This is part 1 of a 2 part series.
Anterior Cruciate Ligament (ACL) injury is a very common and extremely debilitating injury occurring in both male and female athletes. Unfortunately, due to various factors, female athletes are much more likely to suffer injury to the ACL. Studies suggest that female athletes are four to six times more likely to injure their ACL than male counterparts taking part in similar activities. Various theories exist as to why females are at greater risk, including non-modifiable (e.g., wider bony pelvic anatomy, hormonal factors) and modifiable risk factors.
What is the ACL and why is it so important?
The ACL is one of the four main stabilizing ligaments of the knee. It is located in the center of the knee, attaching the femur (thigh-bone) to the tibia (shin-bone). The ACL traverses from a posterior, or rear, attachment on the femur, to an anterior, or forward position on the tibia. “Anterior” refers to the position of the ACL in respect to its counterpart, the Posterior Cruciate Ligament, which lies directly behind the ACL. “Cruciate” (latin for “cross”) refers to the orientation of the two ligaments with respect to one another. Due to the position of its attachments, the ACL plays a role in preventing anterior translation, or excessive forward movement, of the tibia on the femur. Athletes with ACL-deficient knees often experience “giving-out” or instability of the knee, especially during activities that involve twisting or pivoting, such as soccer, basketball or volleyball.
The orthopedic physical therapist frequently works with patients who have suffered injury to the ACL and have undergone surgical reconstruction (ACLR) of the ligament. Immediately after surgery, several critical factors need to be addressed to allow optimal healing and recovery of function. Among these is restoration of full extension, or straightening, of the knee. Early stage ACLR rehabilitation protocols are well documented in the research. However, later phase rehabilitation of the patient having undergone ACLR is often lacking, failing to address some of the important modifiable factors that have been identified as causative with respect to ACL injury. In fact, individuals who have undergone ACLR have a one in four chance of injuring either the surgically repaired knee or the opposite knee, compared to the 1:50-100 likelihood affecting those participating in similar activities.
Timothy Hewett, PhD, of the Cincinnati Children’s Hospital Medical Center, and his colleagues, have generated valuable research addressing the modifiable factors placing female athletes at greater risk for ACL injury. Their work has identified the following variables:
- Ligament Dominance – refers to the inability of the muscular system to attenuate, or absorb, forces adequately, placing greater stress on the ligamentous structures of the knee, specifically the ACL.
- Quadriceps Dominance – females have a greater tendency to fire the quadriceps in jumping/landing tasks, leading to a position of decreased knee flexion (bending), placing greater strain on the ACL.
- Leg Dominance – females typically show greater asymmetry between leg strength and recruitment patterns in tasks demanding side-to-side activity, creating a situation where more load is applied to a single leg, again placing the individual at greater risk for injury.

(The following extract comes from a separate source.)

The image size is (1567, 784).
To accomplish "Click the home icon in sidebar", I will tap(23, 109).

- Trunk Dominance–various studies have found females to have decreased proprioception (the body’s ability to sense position in space) of the torso compared to males. Females also lack the same “neuromuscular spurt” that males experience following the adolescent growth spurt, resulting in less trunk strength and power. The end result of trunk dominance is that in females, the center of mass is more likely to fall outside the axis of the knee, forcing the knee inward toward the other (“valgus” motion) – a position of extreme load and risk for the ACL.

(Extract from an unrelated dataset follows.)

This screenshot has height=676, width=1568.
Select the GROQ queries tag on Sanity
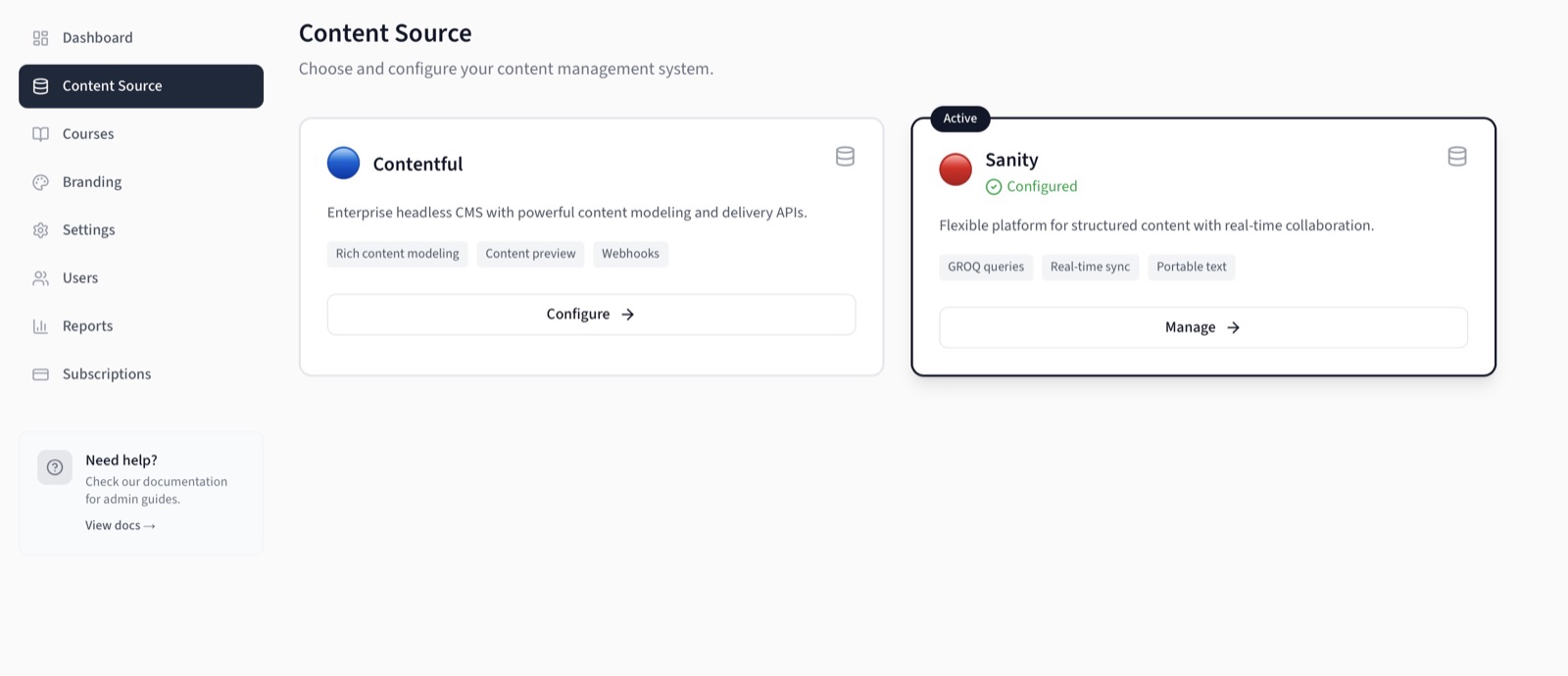[985, 266]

These four factors, when combined, often result in a familiar athletic scenario: the female athlete landing from a jump, primarily on one leg (leg dominance), the torso leaning excessively toward that side (trunk dominance), a relatively straight knee (quadriceps dominance), and a forceful inward or valgus positioning (ligament dominance) of the same knee.
The role of the orthopedic physical therapist is to identify these risk factors, and if present, address each with appropriate training and exercises. Research suggests that treatment programs addressing these factors can successfully reduce the risk of re-injury in those who have undergone ACLR and are returning to sports.
The second article in this series will investigate physical therapy interventions to address the modifiable ACL risk factors among females, and discuss appropriate ways to determine readiness for return-to-sport for the athlete having undergone ACLR.
References:
Hewett, T, et al. “Understanding and preventing ACL injuries: Current biomechanical and epidemiologic considerations – Update 2010”. North American Journal of Sports Physical Therapy.Dec. 2010, 5: 234-251.